[Stored entries]

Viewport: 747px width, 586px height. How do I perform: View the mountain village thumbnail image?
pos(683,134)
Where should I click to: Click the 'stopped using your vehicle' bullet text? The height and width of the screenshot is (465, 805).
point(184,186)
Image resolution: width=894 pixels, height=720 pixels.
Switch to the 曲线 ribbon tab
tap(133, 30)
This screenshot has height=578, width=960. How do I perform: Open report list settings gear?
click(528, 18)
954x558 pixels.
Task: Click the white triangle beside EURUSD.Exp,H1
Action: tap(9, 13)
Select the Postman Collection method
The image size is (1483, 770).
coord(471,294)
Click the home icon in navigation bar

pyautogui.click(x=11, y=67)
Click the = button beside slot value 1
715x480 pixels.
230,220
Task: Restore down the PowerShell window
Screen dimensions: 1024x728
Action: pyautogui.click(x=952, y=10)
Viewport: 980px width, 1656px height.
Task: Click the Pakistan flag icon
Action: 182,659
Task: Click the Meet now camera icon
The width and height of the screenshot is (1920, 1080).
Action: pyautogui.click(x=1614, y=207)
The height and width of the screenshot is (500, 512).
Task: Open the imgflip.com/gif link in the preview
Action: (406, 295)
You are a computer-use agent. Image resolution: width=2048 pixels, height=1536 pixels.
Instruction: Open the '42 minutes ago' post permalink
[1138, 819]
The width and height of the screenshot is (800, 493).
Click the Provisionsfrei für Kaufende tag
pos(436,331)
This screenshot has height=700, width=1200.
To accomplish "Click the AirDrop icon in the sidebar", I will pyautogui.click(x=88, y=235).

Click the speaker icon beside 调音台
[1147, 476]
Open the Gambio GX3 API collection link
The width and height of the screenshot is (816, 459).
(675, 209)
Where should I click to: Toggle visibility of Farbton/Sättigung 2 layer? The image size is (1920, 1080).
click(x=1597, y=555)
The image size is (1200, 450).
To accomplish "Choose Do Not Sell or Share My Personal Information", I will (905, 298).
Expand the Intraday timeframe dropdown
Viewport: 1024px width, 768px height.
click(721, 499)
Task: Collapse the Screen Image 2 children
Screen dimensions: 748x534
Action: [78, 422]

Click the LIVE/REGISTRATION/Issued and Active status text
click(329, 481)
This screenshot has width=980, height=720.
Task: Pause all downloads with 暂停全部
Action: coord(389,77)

__Work instructions__:
Please make an exact copy of the lines from the one holding "The image size is (1200, 450)." through the final line of the records above, nothing more.

__Finished task__:
The image size is (1200, 450).
To accomplish "Choose Do Not Sell or Share My Personal Information", I will (905, 298).
Expand the Intraday timeframe dropdown
Viewport: 1024px width, 768px height.
click(721, 499)
Task: Collapse the Screen Image 2 children
Screen dimensions: 748x534
Action: [78, 422]

Click the LIVE/REGISTRATION/Issued and Active status text
click(329, 481)
This screenshot has width=980, height=720.
Task: Pause all downloads with 暂停全部
Action: coord(389,77)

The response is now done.